RECORDS PROVIDED START
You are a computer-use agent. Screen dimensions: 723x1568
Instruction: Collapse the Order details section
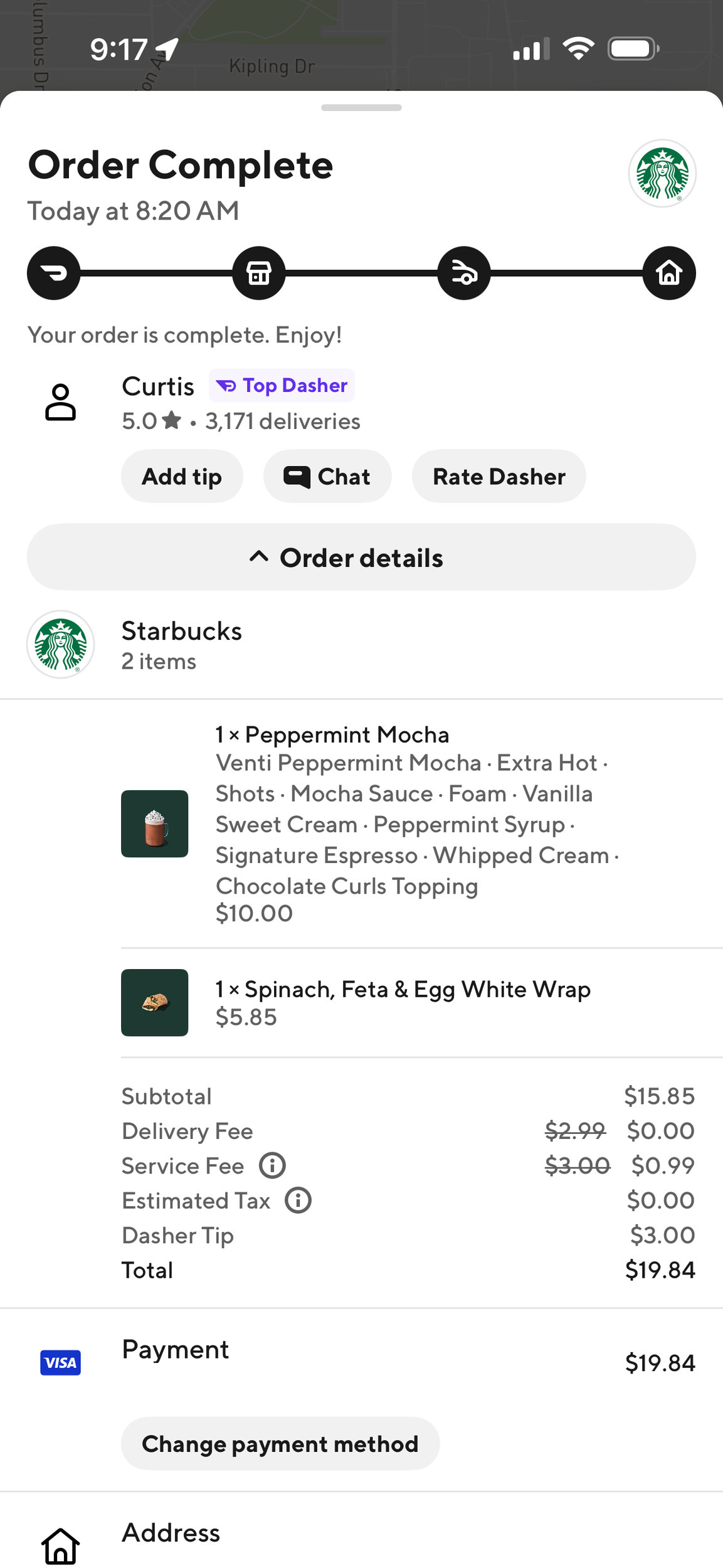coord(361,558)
RECORDS PROVIDED END
RECORDS PROVIDED START
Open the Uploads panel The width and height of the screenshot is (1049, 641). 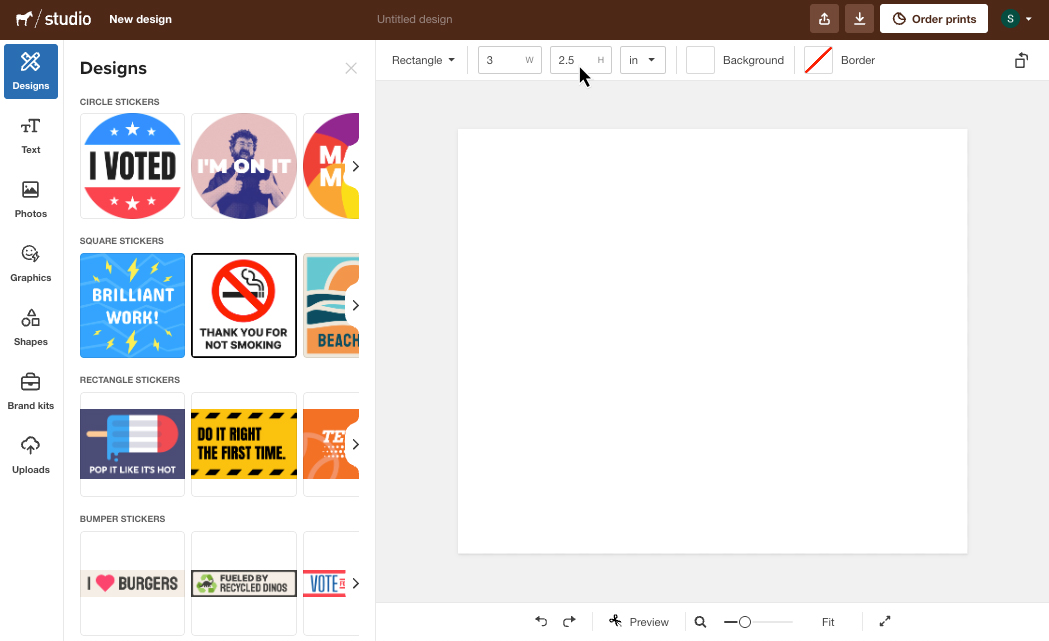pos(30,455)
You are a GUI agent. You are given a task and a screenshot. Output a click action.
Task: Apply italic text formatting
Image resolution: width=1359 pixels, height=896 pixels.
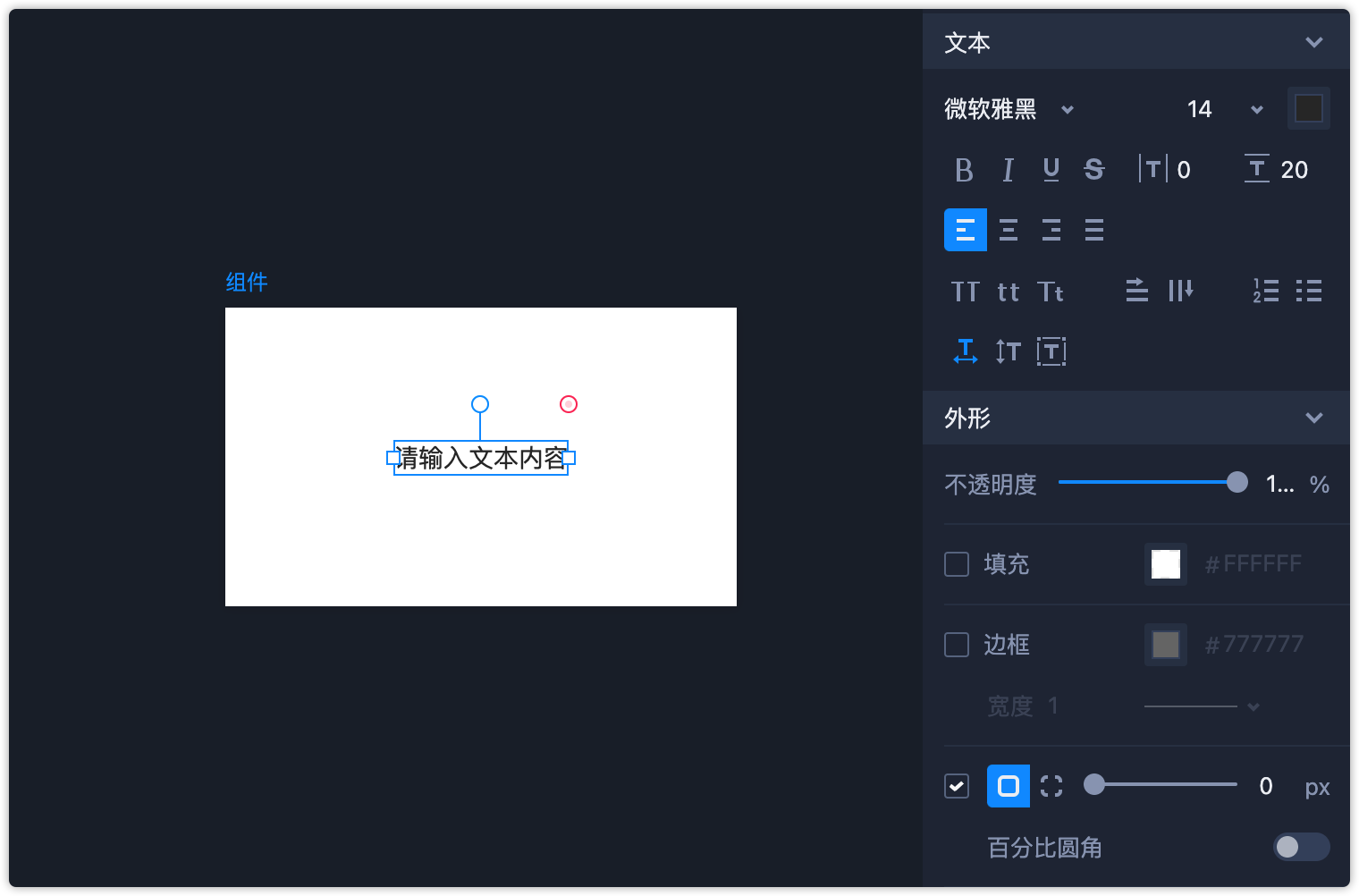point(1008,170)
RECORDS PROVIDED END
RECORDS PROVIDED START
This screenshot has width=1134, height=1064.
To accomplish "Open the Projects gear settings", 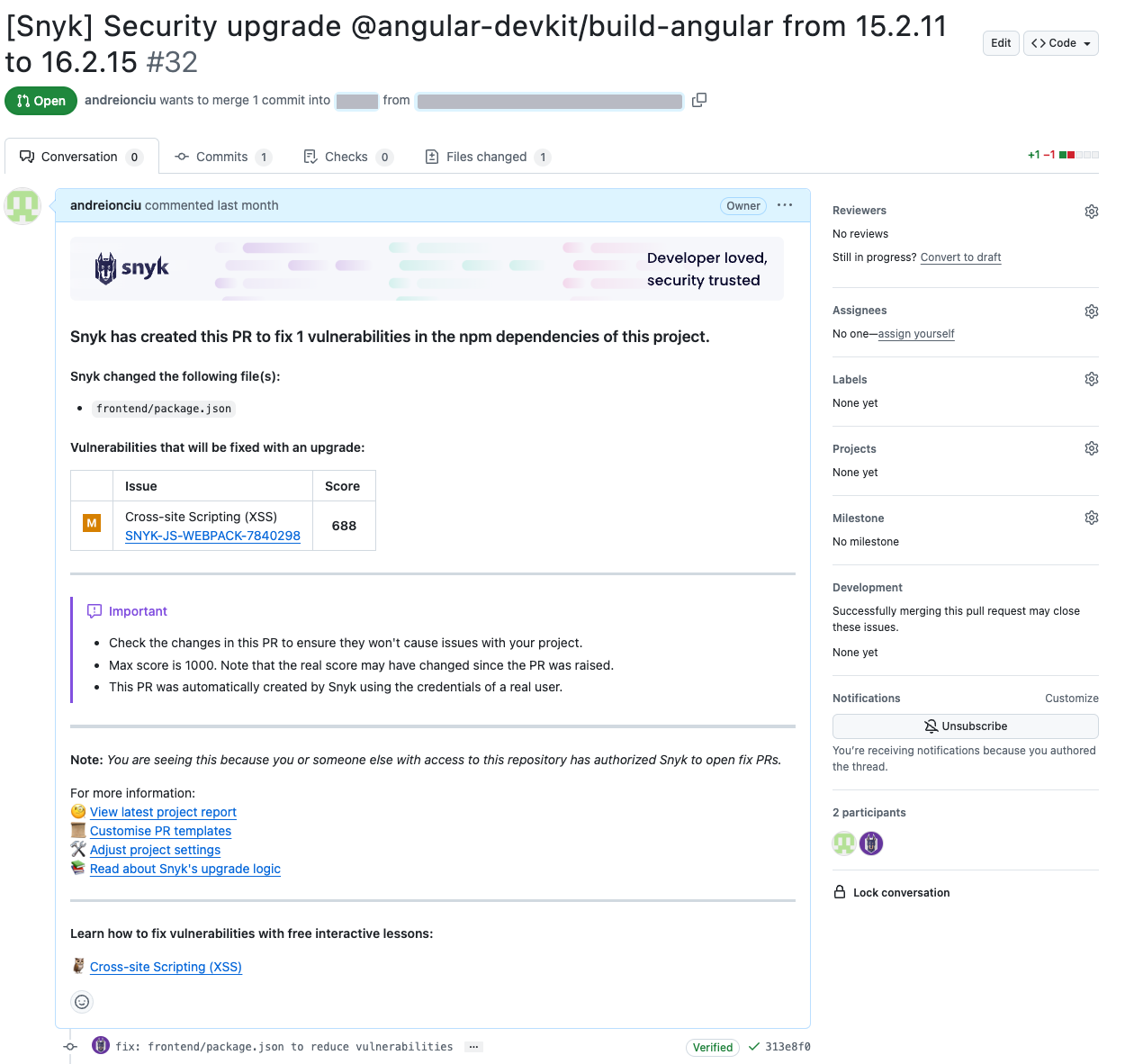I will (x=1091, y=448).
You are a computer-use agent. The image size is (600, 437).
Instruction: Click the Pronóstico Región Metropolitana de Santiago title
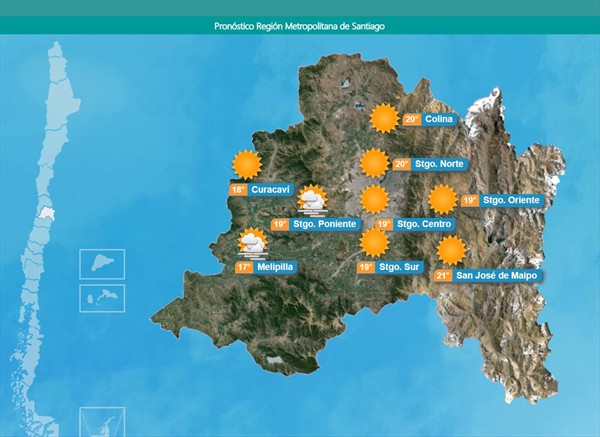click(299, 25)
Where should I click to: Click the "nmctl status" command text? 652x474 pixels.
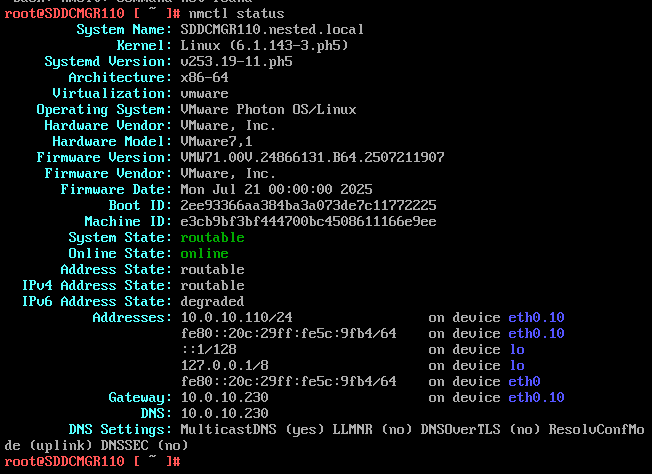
RECORDS PROVIDED END
● BRIEF
Copy the lines above exactly, starting with the line that contains "Instruction: Click the" and ending with the line that contains "Where should I", and leave out any pictures.

● ANSWER FOR THIS EXERCISE
Instruction: Click the Pronóstico Región Metropolitana de Santiago title
click(299, 25)
Where should I click to: Click the "nmctl status" command text? 652x474 pixels.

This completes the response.